BEIJING — China has decided to roll out a raft of measures to bolster the real economy, with the goal of reducing the tax burden on businesses by more than 45 billion yuan ($6.61 billion) this year.
The new policy support will include tax reductions for factories affected by capacity cuts and money-hungry small and micro companies, according to a State Council executive meeting chaired by Premier Li Keqiang on Aug 30.
Tax reductions are significant to pursuing a proactive fiscal policy and maintaining a stable economy, said a statement released after the meeting.
The government will offer tax breaks to enterprises facing production suspension due to capacity cuts or industrial restructuring, as well as to investment businesses related to social security funds and basic pension insurance funds.
Small and micro businesses will also be able to enjoy a value-added tax exemption from next month to the end of 2020 on interest income from loans of up to 10 million yuan, up from the previous 5 million yuan.
Foreign institutions will be exempted from corporate income tax and value-added tax for their interest gains from domestic bond market investments for three years, while export rebate rates for certain products will be raised, the statement said.

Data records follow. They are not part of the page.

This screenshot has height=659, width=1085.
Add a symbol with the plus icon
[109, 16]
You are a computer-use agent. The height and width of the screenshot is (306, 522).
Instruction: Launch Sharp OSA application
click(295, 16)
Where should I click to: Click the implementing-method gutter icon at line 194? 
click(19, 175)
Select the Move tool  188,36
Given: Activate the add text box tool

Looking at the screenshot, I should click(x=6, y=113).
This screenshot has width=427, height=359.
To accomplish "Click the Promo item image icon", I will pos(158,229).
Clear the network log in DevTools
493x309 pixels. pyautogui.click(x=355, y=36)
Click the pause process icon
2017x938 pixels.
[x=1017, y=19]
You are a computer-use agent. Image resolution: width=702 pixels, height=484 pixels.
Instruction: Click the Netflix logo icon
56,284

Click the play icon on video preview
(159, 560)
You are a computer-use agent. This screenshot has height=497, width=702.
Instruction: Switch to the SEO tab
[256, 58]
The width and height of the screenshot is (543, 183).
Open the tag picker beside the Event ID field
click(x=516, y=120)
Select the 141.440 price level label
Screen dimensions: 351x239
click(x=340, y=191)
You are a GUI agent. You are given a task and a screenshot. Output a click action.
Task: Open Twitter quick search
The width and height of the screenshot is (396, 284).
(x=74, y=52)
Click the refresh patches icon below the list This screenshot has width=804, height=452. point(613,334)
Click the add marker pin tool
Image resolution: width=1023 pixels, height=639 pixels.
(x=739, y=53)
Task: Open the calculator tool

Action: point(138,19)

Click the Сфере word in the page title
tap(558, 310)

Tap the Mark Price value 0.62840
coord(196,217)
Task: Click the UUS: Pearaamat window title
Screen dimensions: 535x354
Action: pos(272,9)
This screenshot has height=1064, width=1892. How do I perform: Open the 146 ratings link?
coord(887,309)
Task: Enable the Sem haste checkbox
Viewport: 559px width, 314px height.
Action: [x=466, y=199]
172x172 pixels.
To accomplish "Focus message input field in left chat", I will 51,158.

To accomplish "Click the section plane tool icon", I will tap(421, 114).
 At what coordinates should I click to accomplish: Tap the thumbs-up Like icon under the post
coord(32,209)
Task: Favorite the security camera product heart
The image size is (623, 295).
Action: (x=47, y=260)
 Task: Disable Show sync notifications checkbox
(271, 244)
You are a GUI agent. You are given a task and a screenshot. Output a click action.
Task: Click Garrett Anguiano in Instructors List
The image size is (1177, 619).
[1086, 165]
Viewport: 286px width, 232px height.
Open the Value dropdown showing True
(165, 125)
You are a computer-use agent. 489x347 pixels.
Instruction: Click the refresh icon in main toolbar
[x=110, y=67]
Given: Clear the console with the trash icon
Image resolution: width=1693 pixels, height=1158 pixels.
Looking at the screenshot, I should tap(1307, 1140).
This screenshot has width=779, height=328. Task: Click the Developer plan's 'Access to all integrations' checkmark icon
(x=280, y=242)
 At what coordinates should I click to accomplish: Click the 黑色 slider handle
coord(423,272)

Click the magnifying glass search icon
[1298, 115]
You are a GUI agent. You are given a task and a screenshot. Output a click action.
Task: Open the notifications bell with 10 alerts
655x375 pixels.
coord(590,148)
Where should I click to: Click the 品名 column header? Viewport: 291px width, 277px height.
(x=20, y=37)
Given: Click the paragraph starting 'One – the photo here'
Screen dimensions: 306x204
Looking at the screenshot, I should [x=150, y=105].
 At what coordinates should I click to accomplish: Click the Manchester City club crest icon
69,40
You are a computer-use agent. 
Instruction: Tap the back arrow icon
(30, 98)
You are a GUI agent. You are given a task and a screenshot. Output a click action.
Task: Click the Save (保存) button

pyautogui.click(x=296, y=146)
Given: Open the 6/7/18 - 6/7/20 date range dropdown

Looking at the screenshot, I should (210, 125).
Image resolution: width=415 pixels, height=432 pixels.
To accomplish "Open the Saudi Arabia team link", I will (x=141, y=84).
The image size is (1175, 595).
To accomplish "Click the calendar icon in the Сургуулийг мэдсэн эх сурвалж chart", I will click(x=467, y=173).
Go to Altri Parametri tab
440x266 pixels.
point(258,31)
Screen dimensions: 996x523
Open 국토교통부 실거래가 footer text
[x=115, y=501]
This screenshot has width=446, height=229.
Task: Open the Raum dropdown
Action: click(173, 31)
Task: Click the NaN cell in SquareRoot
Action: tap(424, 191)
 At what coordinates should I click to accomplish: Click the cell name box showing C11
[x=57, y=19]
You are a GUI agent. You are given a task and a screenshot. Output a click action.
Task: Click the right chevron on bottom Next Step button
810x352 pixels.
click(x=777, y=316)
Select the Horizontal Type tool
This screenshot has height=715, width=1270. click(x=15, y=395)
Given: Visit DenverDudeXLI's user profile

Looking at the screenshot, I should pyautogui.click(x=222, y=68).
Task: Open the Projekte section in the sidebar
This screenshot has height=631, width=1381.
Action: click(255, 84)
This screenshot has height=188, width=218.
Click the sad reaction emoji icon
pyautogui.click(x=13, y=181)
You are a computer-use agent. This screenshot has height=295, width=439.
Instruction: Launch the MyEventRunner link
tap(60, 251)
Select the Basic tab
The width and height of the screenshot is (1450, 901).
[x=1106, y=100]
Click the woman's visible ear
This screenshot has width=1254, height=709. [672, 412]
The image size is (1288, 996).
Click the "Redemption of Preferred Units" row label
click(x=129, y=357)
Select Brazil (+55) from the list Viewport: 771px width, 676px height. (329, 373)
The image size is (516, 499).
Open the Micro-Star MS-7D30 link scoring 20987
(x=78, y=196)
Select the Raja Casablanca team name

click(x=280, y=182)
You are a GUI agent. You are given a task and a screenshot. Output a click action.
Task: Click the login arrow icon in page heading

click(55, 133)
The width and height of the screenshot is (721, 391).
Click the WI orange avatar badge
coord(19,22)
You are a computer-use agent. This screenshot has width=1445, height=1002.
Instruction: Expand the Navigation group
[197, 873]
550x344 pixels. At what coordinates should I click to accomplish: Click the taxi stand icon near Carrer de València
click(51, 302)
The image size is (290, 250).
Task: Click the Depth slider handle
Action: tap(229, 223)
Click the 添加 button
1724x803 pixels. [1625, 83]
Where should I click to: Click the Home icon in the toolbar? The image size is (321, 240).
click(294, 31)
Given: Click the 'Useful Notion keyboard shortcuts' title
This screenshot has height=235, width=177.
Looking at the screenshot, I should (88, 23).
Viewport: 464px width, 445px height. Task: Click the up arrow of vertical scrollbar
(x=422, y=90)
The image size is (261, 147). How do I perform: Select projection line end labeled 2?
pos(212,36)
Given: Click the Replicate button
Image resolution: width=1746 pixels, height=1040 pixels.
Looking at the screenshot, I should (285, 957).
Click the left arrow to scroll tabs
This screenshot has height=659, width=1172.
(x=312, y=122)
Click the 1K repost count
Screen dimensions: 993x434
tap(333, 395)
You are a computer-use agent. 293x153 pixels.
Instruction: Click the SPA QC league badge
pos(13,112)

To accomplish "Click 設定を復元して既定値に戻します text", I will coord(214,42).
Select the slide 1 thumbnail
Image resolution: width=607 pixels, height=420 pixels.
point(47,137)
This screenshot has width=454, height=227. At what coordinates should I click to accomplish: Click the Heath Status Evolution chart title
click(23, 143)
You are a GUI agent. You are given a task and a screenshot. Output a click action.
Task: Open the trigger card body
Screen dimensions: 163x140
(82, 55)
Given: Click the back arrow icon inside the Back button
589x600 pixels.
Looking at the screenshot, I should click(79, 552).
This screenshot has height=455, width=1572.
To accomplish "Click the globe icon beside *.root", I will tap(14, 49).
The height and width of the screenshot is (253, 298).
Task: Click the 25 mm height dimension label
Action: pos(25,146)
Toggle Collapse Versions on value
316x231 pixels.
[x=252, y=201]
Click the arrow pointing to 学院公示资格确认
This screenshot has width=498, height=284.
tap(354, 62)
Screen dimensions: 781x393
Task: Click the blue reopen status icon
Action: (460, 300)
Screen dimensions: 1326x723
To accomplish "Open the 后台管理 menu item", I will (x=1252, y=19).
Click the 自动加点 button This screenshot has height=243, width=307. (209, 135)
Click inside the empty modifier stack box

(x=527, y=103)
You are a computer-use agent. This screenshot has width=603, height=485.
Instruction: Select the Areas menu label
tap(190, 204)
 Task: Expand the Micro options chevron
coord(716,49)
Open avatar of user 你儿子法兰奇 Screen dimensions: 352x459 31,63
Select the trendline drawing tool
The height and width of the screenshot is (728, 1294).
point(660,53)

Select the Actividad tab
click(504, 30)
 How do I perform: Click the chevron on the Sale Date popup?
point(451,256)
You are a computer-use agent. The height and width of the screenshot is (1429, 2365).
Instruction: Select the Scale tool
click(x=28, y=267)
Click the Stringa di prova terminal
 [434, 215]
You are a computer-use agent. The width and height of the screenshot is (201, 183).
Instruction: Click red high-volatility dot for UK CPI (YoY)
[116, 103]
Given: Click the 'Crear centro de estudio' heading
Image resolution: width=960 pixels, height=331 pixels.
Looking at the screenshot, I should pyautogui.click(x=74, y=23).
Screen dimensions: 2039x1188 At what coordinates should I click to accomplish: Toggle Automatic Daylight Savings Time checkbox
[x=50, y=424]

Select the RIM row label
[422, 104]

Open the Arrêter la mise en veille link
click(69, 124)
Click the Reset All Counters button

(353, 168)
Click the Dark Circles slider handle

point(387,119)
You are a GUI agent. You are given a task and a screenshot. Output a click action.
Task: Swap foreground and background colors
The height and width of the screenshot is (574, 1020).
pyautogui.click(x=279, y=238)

The meeting also arranged work to improve the national list of essential drugs, adding 187 medicines to the list to expand the total number of drugs to 685 with a focus on those related to cancer, chronic diseases and children.
The national list of essential drugs should be adjusted timely to include newly-approved, effective and reasonably-priced medicines, the statement said.
Officials at the meeting pledged efforts to reduce the burden of medical expenses on patients and ensure the supply of essential drugs.